Sometimes you just have to see for yourself.
Back in 2012 and early 2013, I remember hearing a lot about a baseball player named Mike Trout. Being a Cubs fan (see: suffering), I didn’t get many chances to watch the Angels since they play late at night, and for me that’s prime writing time.
But my son and I got the opportunity to catch an Angels-Cubs game on July 10th, 2013, and I finally got the opportunity to watch Mike Trout play in person at Wrigley Field.
His stat line? Three hits, two of them doubles. A walk. A stolen base. Some sparkling defensive play in center field. He drove in a run and scored two more. The Angels, incidentally, beat my Cubbies thirteen-to-two that night. But my boy and I still had a blast. It truly is about being together.

Yet as impressive as Trout’s stats were, what impressed me most that night was the way he went about his business. There was attention to every single detail. His stance, his eye at the plate, his defensive readiness. This was a player who relished the process, who understood how much the little things mattered, who wasn’t content to cruise through a game that was decided by the top of the second inning.

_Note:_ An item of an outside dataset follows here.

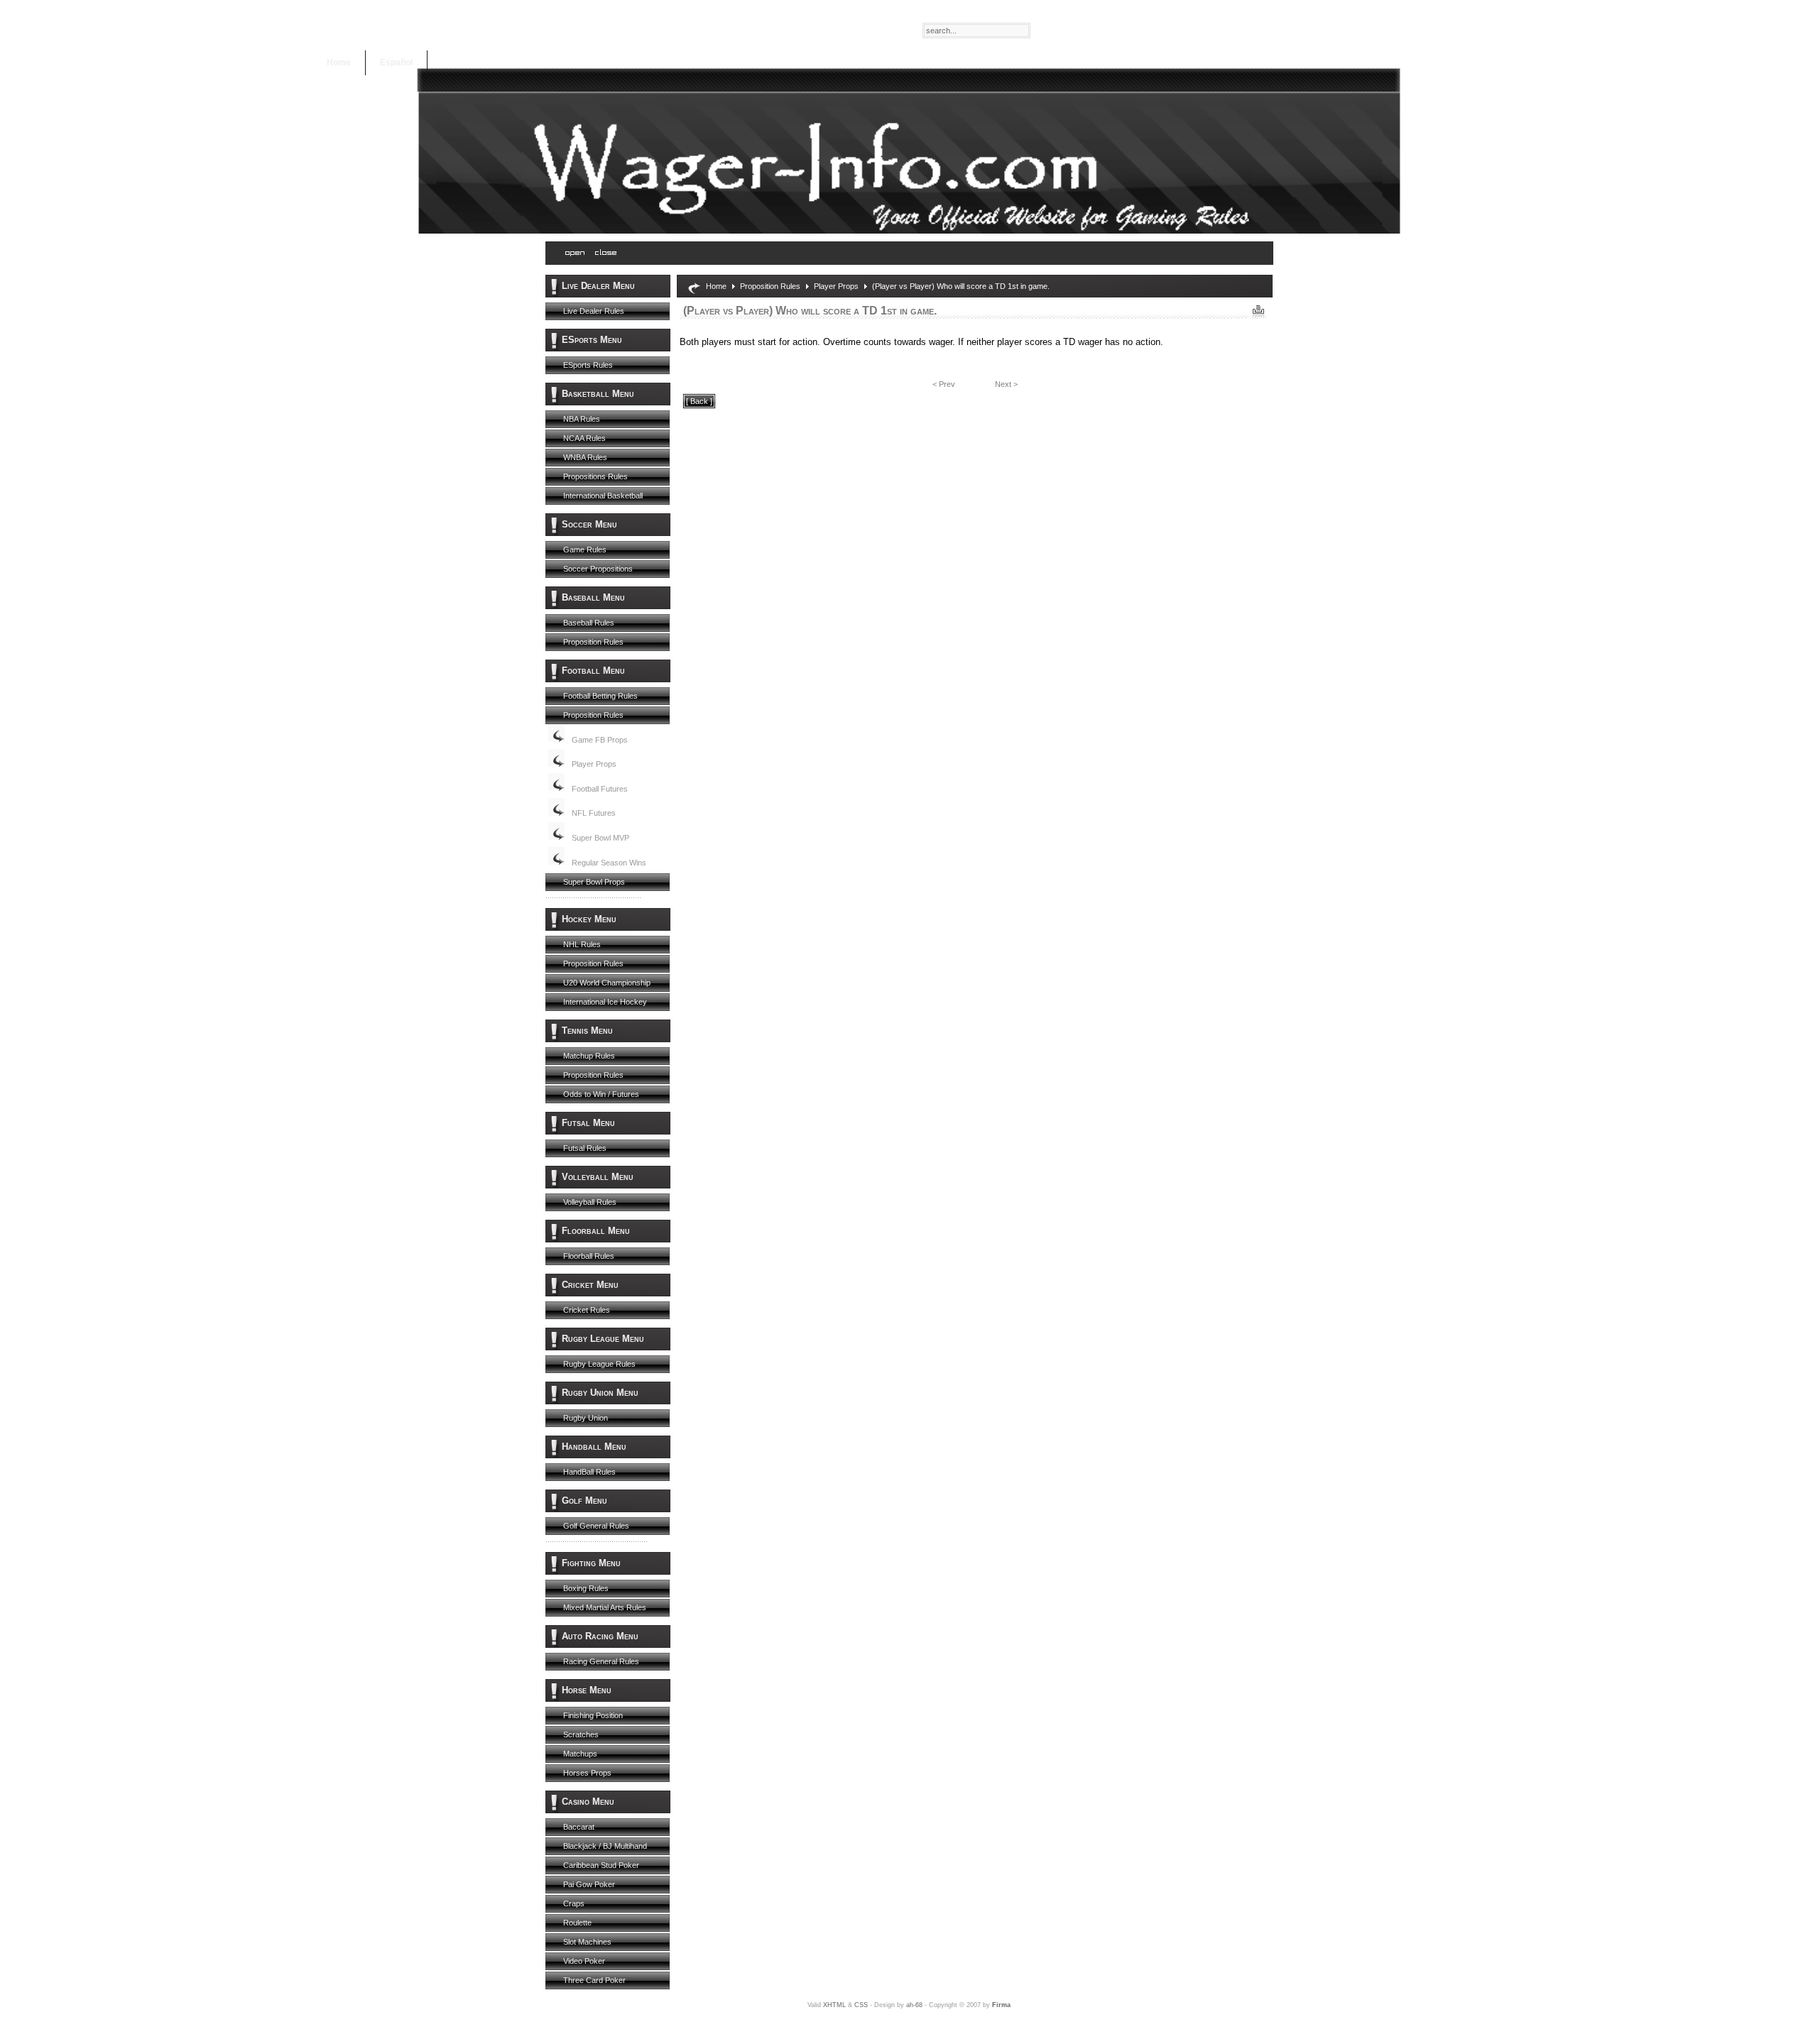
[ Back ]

Gillian Flynn reminds me of Mike Trout. I’d heard about her for years, but for whatever reason, I didn’t take the plunge and try her work until last month. I’d seen (and loved) GONE GIRL, but figured I’d read one of her lesser known works first (if a book with more than 185,000 ratings on Goodreads could be termed “lesser known”).
So what did I think of DARK PLACES?
I thought it was outstanding. The labyrinthine/Gothic plotting, the manner in which the past interacted with the present, the character arcs and unflinching willingness to venture into the nastier thickets of the human psyche. All of it worked for me. Swimmingly.
But what impressed me even more was Flynn’s writing. In every sentence there was attention and care. Her word choice was impeccable. Every character, no matter how minor, was rendered in a distinct, memorable way. Flynn never used her minor players as incidental flotsam; instead, she took the time to make them dangerous or heartbreaking or misguided or eerily relatable.
In other words, Gillian Flynn is the Mike Trout of modern fiction. A fairly newish author (okay, new to me!) who respects the game and who plays it the way it’s meant to be played.
I really dug DARK PLACES, but I went crazy over Flynn’s writing. I suspected I would, but I needed to be sure.
Sometimes you just have to see for yourself.